For those who know what I am talking about, never lose hope that you CAN get through this and you ARE strong enough.
“Never lose hope that you CAN get through this and you ARE strong enough.”
Road to recovery
Finally, after six months of chemo, it was time to see if the treatments had worked. My mass had shrunk from 13 cm to 4 cm! From here on out, my treatment was just surveillance — scans and blood work. I’d like to say that the road to recovery was easier than the treatment, but it wasn’t. That’s a story for another day.
I am eternally grateful to the pathologists who worked tirelessly on my case to make my diagnosis. They allowed me to move forward with my life, find my purpose and that’s what inspired me to become a pathologist and start my own medical education clinic. Today, I get to help patients like myself who are searching for answers during scary and uncertain times.
Patients can make appointments in 15-minute increments for as long as they like so they don’t feel rushed. Ahead of their scheduled appointment, the patient can upload their lab results and pathology reports to a HIPAA secure medical record system that I will review on my Lenovo laptop.
During our meeting, I will answer whatever pathology-related questions they have about their diagnosis. I will explain how the lab processes their specimen to how the pathologist makes the diagnosis.
My advice for others
My story is unfortunately not an isolated one. It seems everyone knows someone who has been affected by cancer – whether it be a friend, colleague, loved one or themselves. Today, on National Cancer Survivors Day, I want to share what keeps me strong in my fight against cancer and that is thinking of the future.

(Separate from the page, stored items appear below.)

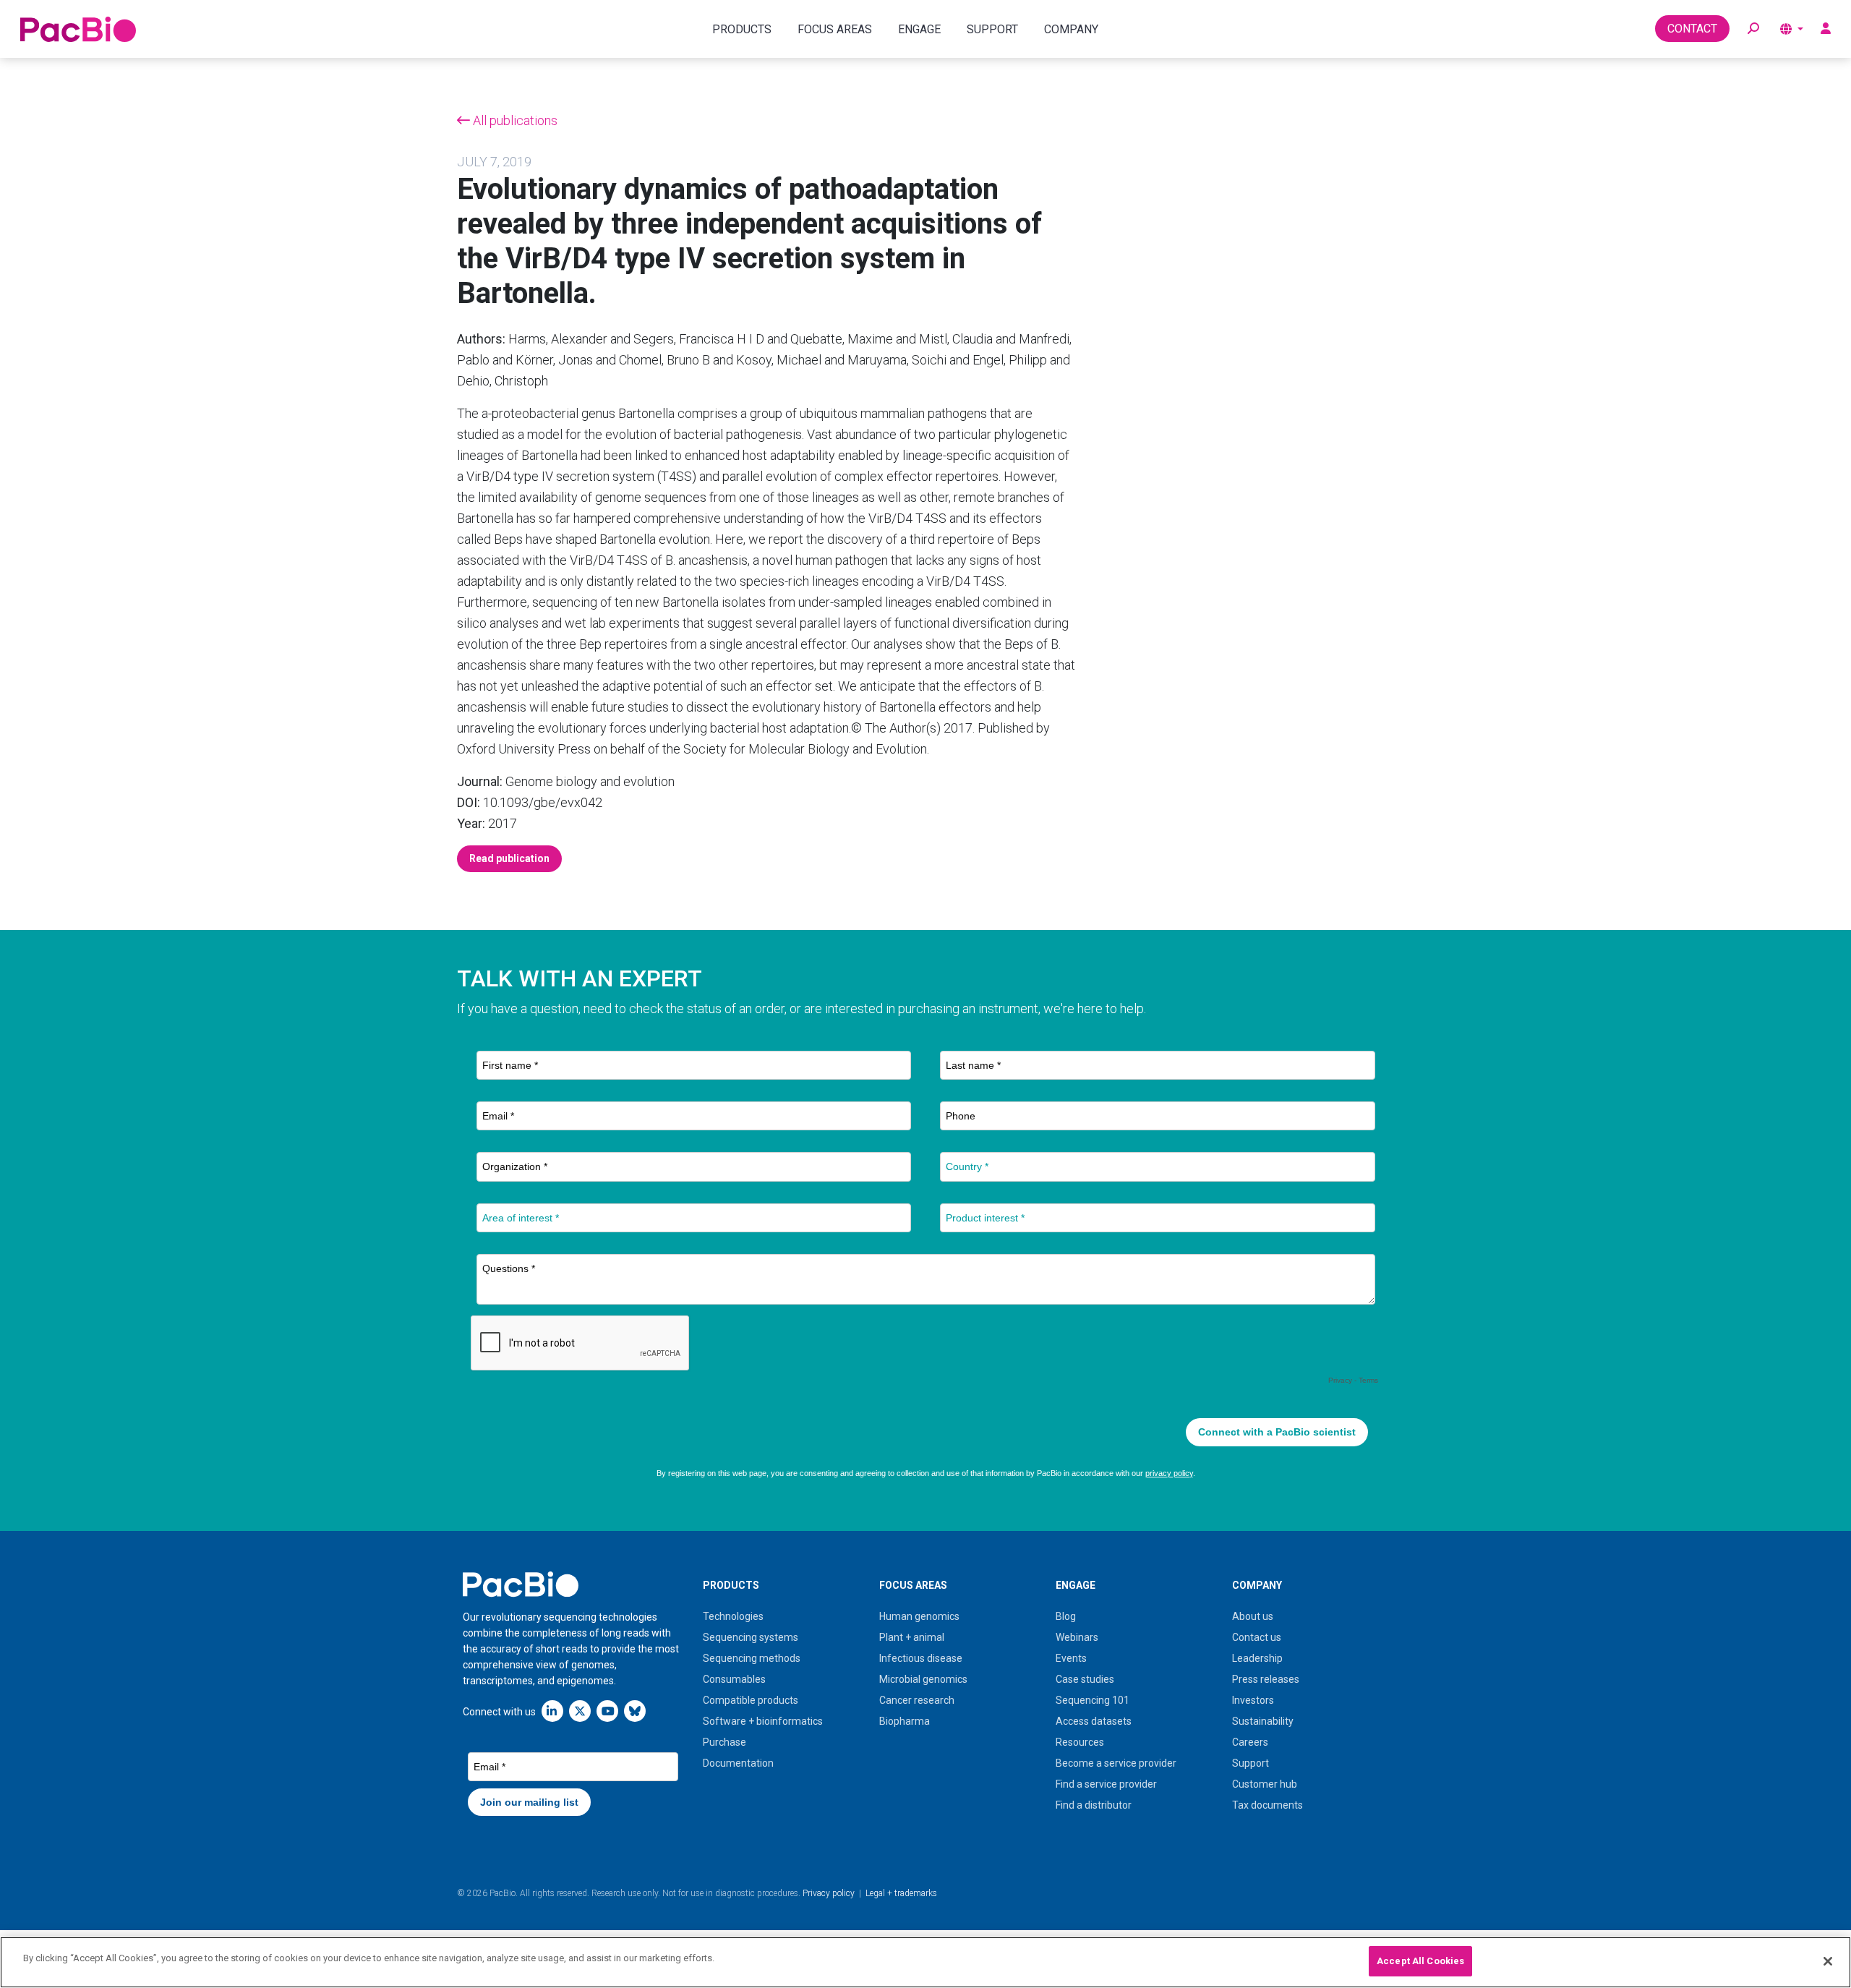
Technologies (733, 1616)
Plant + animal (911, 1637)
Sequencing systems (750, 1637)
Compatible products (750, 1700)
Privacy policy (829, 1893)
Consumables (734, 1679)
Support (1250, 1763)
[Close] (1828, 1961)
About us (1252, 1616)
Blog (1066, 1616)
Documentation (738, 1763)
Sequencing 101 (1092, 1700)
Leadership (1257, 1658)
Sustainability (1263, 1721)
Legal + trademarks (901, 1893)
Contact (1692, 28)
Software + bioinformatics (763, 1721)
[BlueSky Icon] (635, 1710)
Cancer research (916, 1700)
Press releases (1265, 1679)
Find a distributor (1094, 1805)
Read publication (509, 858)
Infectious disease (920, 1658)
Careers (1250, 1742)
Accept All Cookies (1420, 1960)
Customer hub (1264, 1784)
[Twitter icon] (580, 1710)
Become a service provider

During chemotherapy and the subsequent recovery, I thought about all things I wanted to do again. Sometimes it was as small as finishing a TV show or ranking first in a video game. Other times it was something bigger, like touching real rock again or practicing medicine. Just dreaming about those things made the day to day hardships much more tolerable! My advice to you is to never lose hope or sight of who you are. Remember, cancer is just a chapter in your life – it’s not your whole story.